NICHOLAOS JONES, Assistant Professor. VITA Dr. Jones's research focuses on methodological issues in the sciences. Some specific questions include: Are idealizations false descriptions of the world or merely devices for ignoring details about the world? How can the standard statistical mechanical accounts of phase transitions and irreversible behavior be explanatory, given that both require idealizing the particle number of real systems? Why does evidence about phenomena for which gravity is important seem not to disconfirm quantum field theory? How can Bayesian confirmation theory accommodate the confirmation of idealized hypotheses? Dr. Jones's current research in epistemology concerns whether belief revision theory can represent systems of belief in a way that is compatible with coherentism. His current research in Asian philosophy focuses on the metaphysics of Huayan Buddhism, and specifically on the thesis that everything is part of everything else.

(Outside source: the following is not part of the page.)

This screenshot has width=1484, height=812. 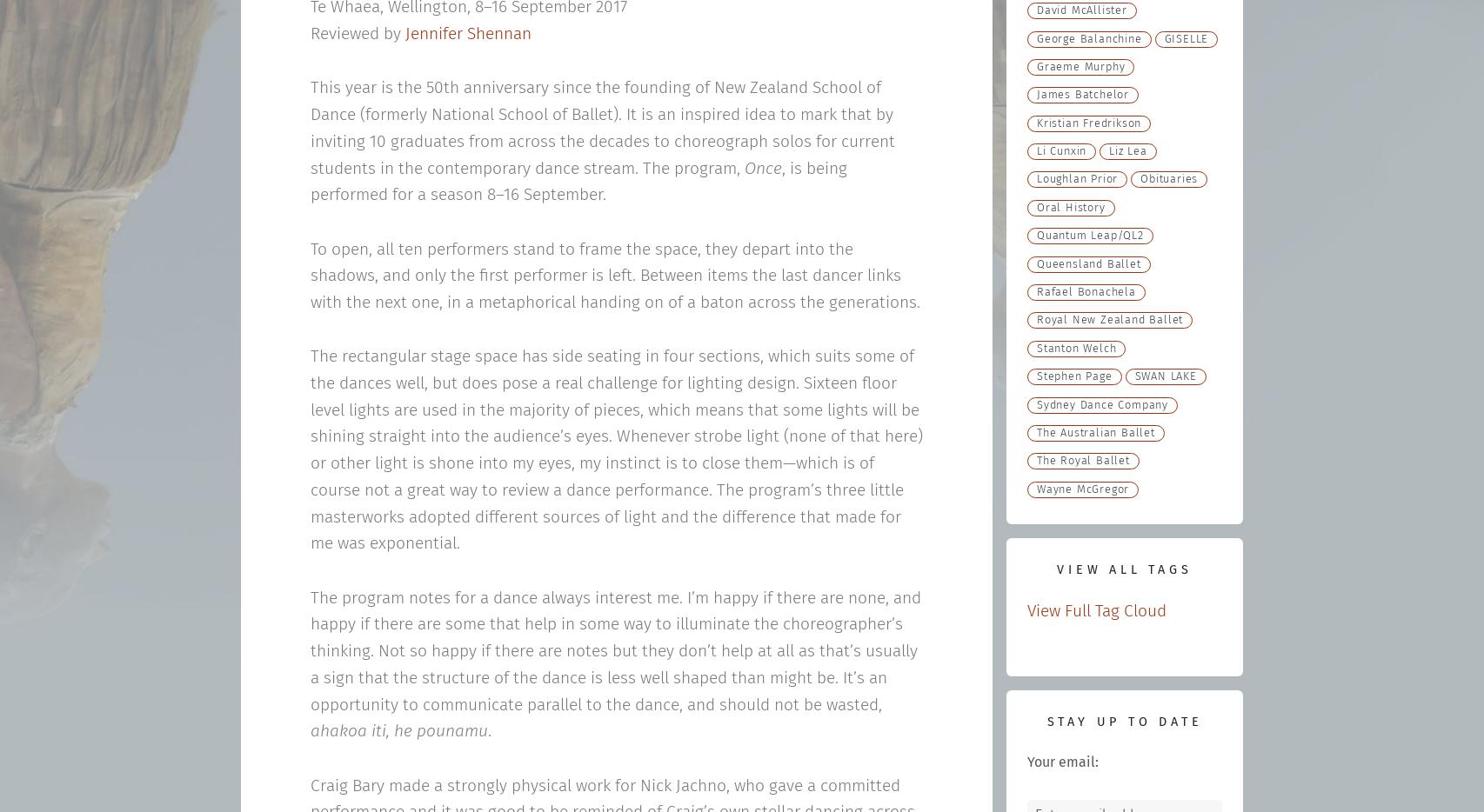 What do you see at coordinates (601, 128) in the screenshot?
I see `'This year is the 50th anniversary since the founding of New Zealand School of Dance (formerly National School of Ballet). It is an inspired idea to mark that by inviting 10 graduates from across the decades to choreograph solos for current students in the contemporary dance stream. The program,'` at bounding box center [601, 128].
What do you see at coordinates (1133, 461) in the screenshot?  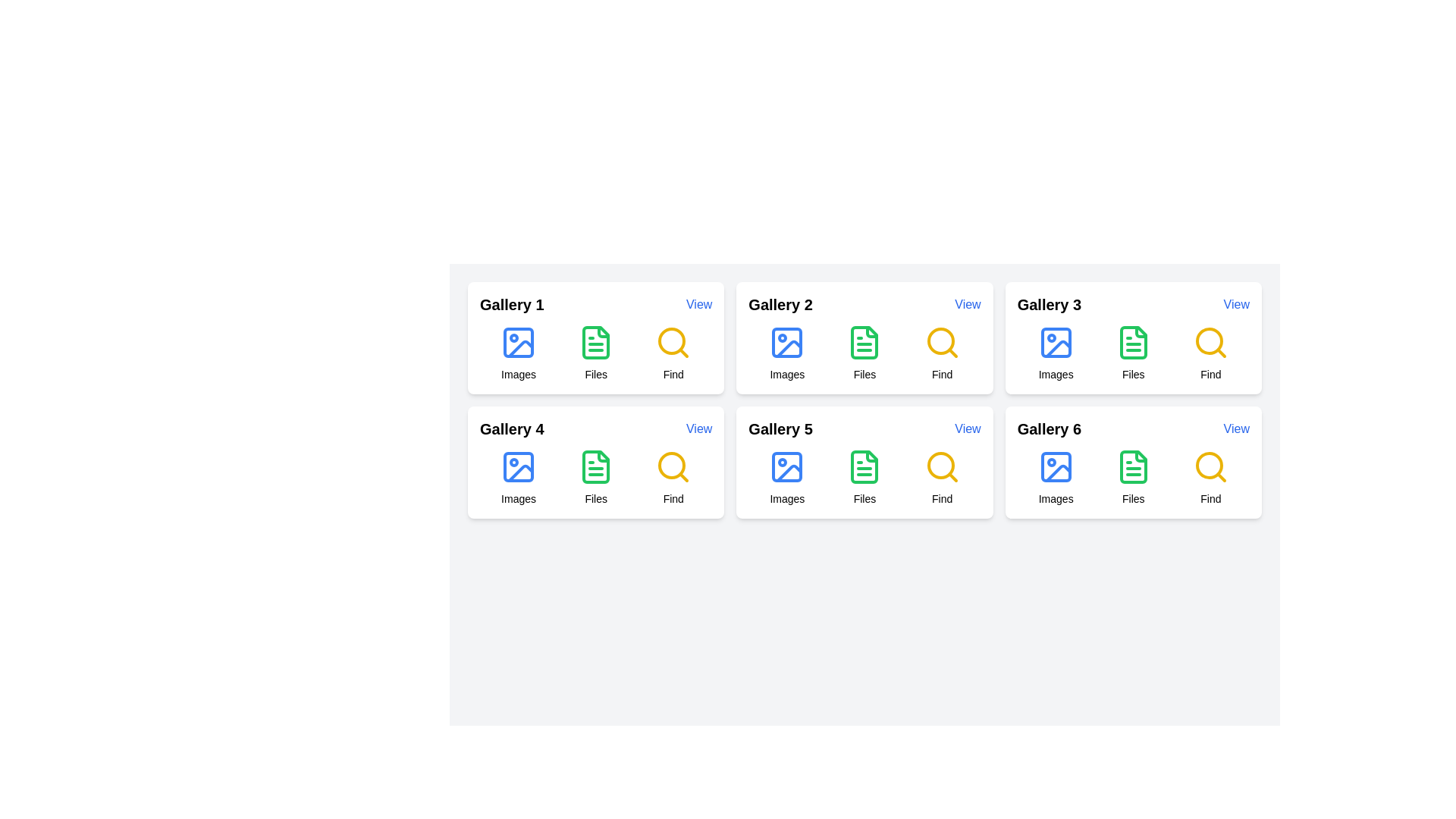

BRIAN MARTINE, Professor and Director of the UAH Humanities Center. VITA Brian Martine works primarily in the field of systematic metaphysics, focusing on problems concerning individuality, indeterminacy, and immediacy. He is the author of two books, Individuals and Individuality (S.U.N.Y. Press 1984), and Indeterminacy and Intelligibility (S.U.N.Y. Press 1992). His third book, Where are the Philosophers Now?, an essay that draws the theoretical concerns of his first two books into relation with ordinary experience, is nearing completion. He has lectured widely in the United States and abroad on questions in systematic philosophy and has published various shorter essays in journals and collections. His most recent essay, “Why Ask Why? Pragmatic Reflections on Final Causality,” will appear in a volume entitled The Ultimate Why Question, forthcoming from the Catholic University of America Press. He serves as Chief Administrative Officer of The Metaphysical Society of America and as a member of the Committee of Administrative Officers of the American Council of Learned Societies.

WILLIAM WILKERSON, Associate Professor. VITA Dr. Wilkerson's research interests are currently split between two projects. First, he works on gay/lesbian philosophy. He explained how gay and lesbian identity can be both vivid and real while also remaining rooted in historical and social circumstances in his book, Ambiguity and Sexuality: A Theory of Sexual Identity. Since the publication of that book, he has been reading too much Foucault for his own good and working on the origins and genealogy of homophobia. This investigation seeks to place homophobia within broader cultural and political trends of the twentieth century. As for his second interest, he works to understand the relationship between subjectivity, freedom and the consciousness of time. This work takes off from his long interest in the existentialist tradition, and he is in the process of publishing essays on the Kantian roots of the Sartre/Merleau-Ponty debate over freedom. He is also trying to develop his own account of subjectivity and time that satisfies our basic intuitions about freedom.